Wednesday, July 1, 2015

Weird Laws: Part 17

Weird laws of the USA

Rhode Island

No one may bite off another's leg. So arms are fair game?

One must make a loud noise before passing a car on the left. I recommend firing off a canon, it really gets the point across.

You may not sell toothpaste and a toothbrush to the same customer on a Sunday. What if I want the bundle pack where it all comes in the same box?

South Carolina

Horses may not be kept in bathtubs. Good thing I keep my horses in the hot tub and my chicken in the bathtub.

A person must be eighteen years old to play a pinball machine. It is because most of the pinball machines are Rated-R.

A permit must be obtained to fire a missile. For a nuke you need a license. 

South Dakota

If there are more than 5 Native Americans on your property you may shoot them. Can't argue with that logic. 

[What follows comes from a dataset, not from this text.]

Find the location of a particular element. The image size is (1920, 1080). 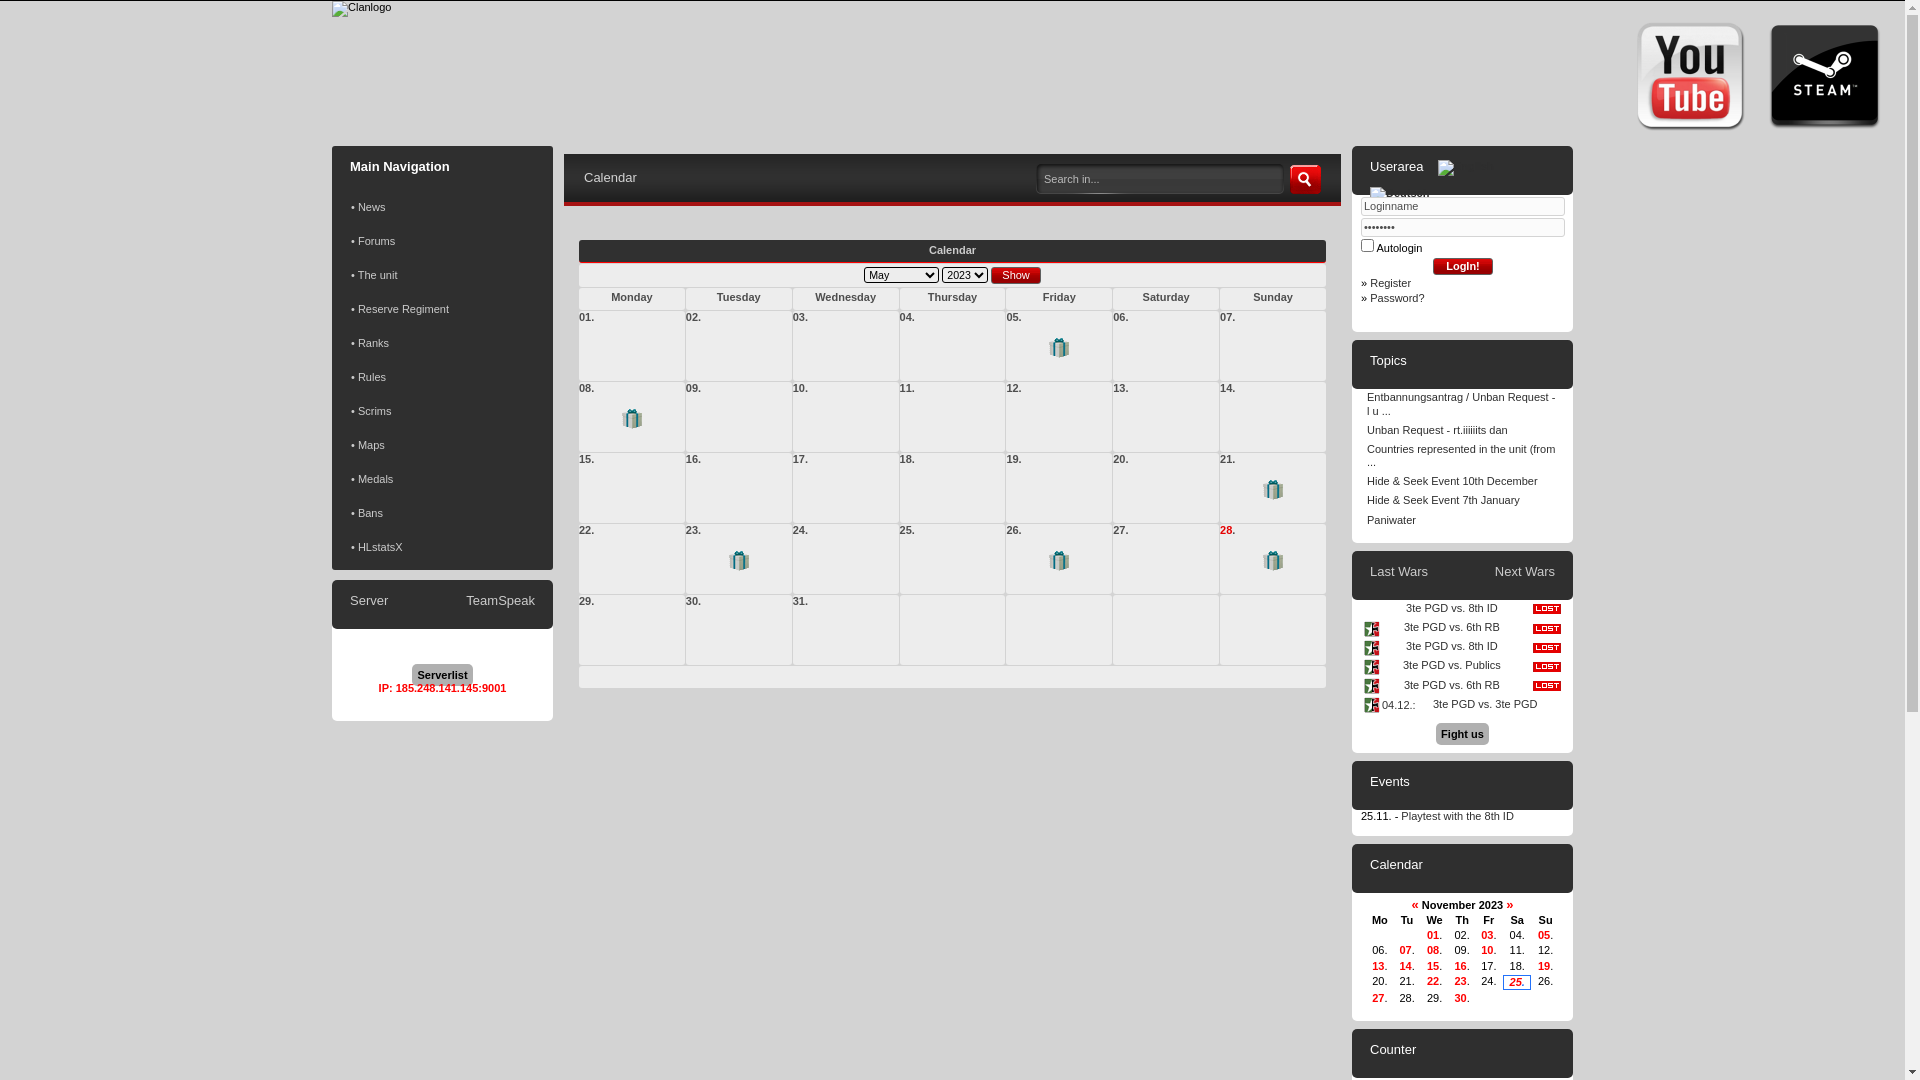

No horses are allowed into Fountain Inn unless they are wearing pants. Must be a pretty schwanky joint. 

It is illegal to lie down and fall asleep in a cheese factory. Hungry mice might carry you away.


It is a crime to share your Netflix password. Anytime I use a public toilet I write my password on the stall. 

It is illegal to use a lasso to catch a fish. That would just be hilarious to watch. 

Giving and receiving oral sex is still prohibited by law. How else are college girls going to get an A on their Econ final?


Alex J. Cavanaugh said...

Man, those are hilarious. Just how do you lasso a fish, anyway? At least I'd get to use my canon in Rhode Island. For those about to rock, we salute you!

Adam said...

I used to play pinball in SC well before 18

such a rebel

Birgit said...

Do the fish have to wear pants? How would they? Maybe a skirt then. This reminds me of a TV Show I used to watch when I was a kid called "This Is The Law". True, old laws that were re-enacted in a short film and the panel had to figure out why the person was arrested. I think my brother and I were the only ones who watched this show

Baby Sister said...

I will never live in Rhode Island. Too noisy and no delicious meals. Rude.

A Beer for the Shower said...

Damn discriminatory laws. Pants-less horses are welcome in my house any time.